Już słyszę pytania. „Czy to naprawdę ta pani Zadecka? Czy to po prostu nie zwykły Sim o tym samym nazwisku? Może jest tylko zwykłą kwiaciarką?” Cóż, od czego jest recenzja – Sims 4: Wiejska Sielanka nie będzie miało przed wami sekretów. Od razu obalam teorie spiskowe: tak, to TA pani Zadecka. Tak, działa tak samo jak w Sims 2. I tak, dalej ma torebkę.

Tragedia w dwóch aktach.

Akt pierwszy.
Akt drugi.

Oprócz pani Zadeckiej, w Finchwick znajdziemy też burmistrza, właściciela pubu i innych „specjalnych” Simów. Pełnią oni rolę podobną do NPC w grach RPG – tak jak w Wyprawie na Batuu, możemy im zaoferować naszą pomoc. Dostaniemy wtedy serię zadań do wykonania, za które zwykle odwdzięczą się nam wiejskimi produktami lub przepisem na nowe danie. To w dużej mierze samouczek, jednak jest dobrym sposobem, by „wdrożyć” się w grę.

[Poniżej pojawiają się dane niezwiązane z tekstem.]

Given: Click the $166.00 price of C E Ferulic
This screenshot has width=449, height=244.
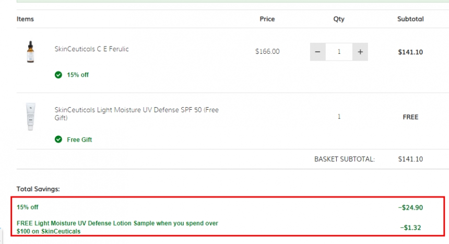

Simoleonów tu nie zarobimy, ale przynajmniej nie umrzemy z głodu.

Wiejemy do lasu

Druga dzielnica, Old New Henford, nie wyróżnia się niczym poza zabawnym opisem na mapie. Ma tylko trzy parcele mieszkalne, otoczone przez puste pola. Choć znajdziemy tam parę ciekawych widoków – opuszczone szopy, traktory czy piękny młyn – są to puste makiety bez żadnych funkcji. Szkoda, bo w porównaniu do reszty Henford, szybko spada na drugi plan.

Old New Henford to kwintesencja zapuszczonej wsi, jednak 90% jego populacji to snopy siana.

Nie pierwszy i nie ostatni raz widzimy zmarnowaną dzielnicę w Sims 4 – ale to moja recenzja, moja wiejska sielanka, i moje zasady. Zostawmy więc to co nieciekawe za nami, i od razu przejdźmy do ostatniej dzielnicy; a wierzcie mi, jest o czym mówić. To tajemniczy las Bramblewood, największa mapa w Henford. Znajdziemy tu przeróżne dzikie zwierzęta, romantyczne altanki, stary labirynt… a sam środek lasu zdobią zarośnięte ruiny rodem z gry RPG.

Ludzki mózg mówi Simsy, małpi mózg mówi Dragon Age.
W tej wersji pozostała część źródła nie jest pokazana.